▶ [WHAT THE TASK REQUIRES] Given the records below, set each one down again exactly as it reads.

▶ [SUPPLIED MATERIAL]
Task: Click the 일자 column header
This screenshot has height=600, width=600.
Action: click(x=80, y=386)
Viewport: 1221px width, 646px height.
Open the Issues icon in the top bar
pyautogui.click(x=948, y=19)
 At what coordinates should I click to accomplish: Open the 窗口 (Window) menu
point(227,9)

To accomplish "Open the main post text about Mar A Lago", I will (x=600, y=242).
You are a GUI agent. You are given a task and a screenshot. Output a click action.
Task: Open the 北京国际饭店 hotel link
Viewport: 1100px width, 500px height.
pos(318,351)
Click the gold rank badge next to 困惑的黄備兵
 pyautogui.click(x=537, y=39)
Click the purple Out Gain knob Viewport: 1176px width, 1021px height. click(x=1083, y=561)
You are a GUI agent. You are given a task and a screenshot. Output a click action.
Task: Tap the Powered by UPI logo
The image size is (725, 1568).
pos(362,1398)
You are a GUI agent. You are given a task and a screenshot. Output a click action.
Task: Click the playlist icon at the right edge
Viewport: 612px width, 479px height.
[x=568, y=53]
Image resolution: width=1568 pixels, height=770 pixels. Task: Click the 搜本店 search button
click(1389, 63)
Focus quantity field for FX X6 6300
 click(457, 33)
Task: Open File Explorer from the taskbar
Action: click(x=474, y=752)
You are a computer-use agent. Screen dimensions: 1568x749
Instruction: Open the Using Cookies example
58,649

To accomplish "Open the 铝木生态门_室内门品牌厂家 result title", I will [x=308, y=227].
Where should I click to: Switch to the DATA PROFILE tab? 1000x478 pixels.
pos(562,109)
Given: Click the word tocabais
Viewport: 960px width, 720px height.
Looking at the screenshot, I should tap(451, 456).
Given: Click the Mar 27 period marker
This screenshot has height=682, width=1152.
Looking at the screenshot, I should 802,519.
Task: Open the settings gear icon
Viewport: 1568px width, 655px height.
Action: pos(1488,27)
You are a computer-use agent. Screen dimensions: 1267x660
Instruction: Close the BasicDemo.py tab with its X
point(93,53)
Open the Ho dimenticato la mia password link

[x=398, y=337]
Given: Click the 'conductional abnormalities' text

▶ [ANSWER TO THIS TASK]
Task: Click the 일자 column header
This screenshot has height=600, width=600.
Action: click(x=80, y=386)
Viewport: 1221px width, 646px height.
Open the Issues icon in the top bar
pyautogui.click(x=948, y=19)
 At what coordinates should I click to accomplish: Open the 窗口 (Window) menu
point(227,9)

To accomplish "Open the main post text about Mar A Lago", I will (x=600, y=242).
You are a GUI agent. You are given a task and a screenshot. Output a click action.
Task: Open the 北京国际饭店 hotel link
Viewport: 1100px width, 500px height.
pos(318,351)
Click the gold rank badge next to 困惑的黄備兵
 pyautogui.click(x=537, y=39)
Click the purple Out Gain knob Viewport: 1176px width, 1021px height. click(x=1083, y=561)
You are a GUI agent. You are given a task and a screenshot. Output a click action.
Task: Tap the Powered by UPI logo
The image size is (725, 1568).
pos(362,1398)
You are a GUI agent. You are given a task and a screenshot. Output a click action.
Task: Click the playlist icon at the right edge
Viewport: 612px width, 479px height.
[x=568, y=53]
Image resolution: width=1568 pixels, height=770 pixels. Task: Click the 搜本店 search button
click(1389, 63)
Focus quantity field for FX X6 6300
 click(457, 33)
Task: Open File Explorer from the taskbar
Action: click(x=474, y=752)
You are a computer-use agent. Screen dimensions: 1568x749
Instruction: Open the Using Cookies example
58,649

To accomplish "Open the 铝木生态门_室内门品牌厂家 result title", I will [x=308, y=227].
Where should I click to: Switch to the DATA PROFILE tab? 1000x478 pixels.
pos(562,109)
Given: Click the word tocabais
Viewport: 960px width, 720px height.
Looking at the screenshot, I should tap(451, 456).
Given: Click the Mar 27 period marker
This screenshot has height=682, width=1152.
Looking at the screenshot, I should 802,519.
Task: Open the settings gear icon
Viewport: 1568px width, 655px height.
Action: pos(1488,27)
You are a computer-use agent. Screen dimensions: 1267x660
Instruction: Close the BasicDemo.py tab with its X
point(93,53)
Open the Ho dimenticato la mia password link

[x=398, y=337]
Given: Click the 'conductional abnormalities' text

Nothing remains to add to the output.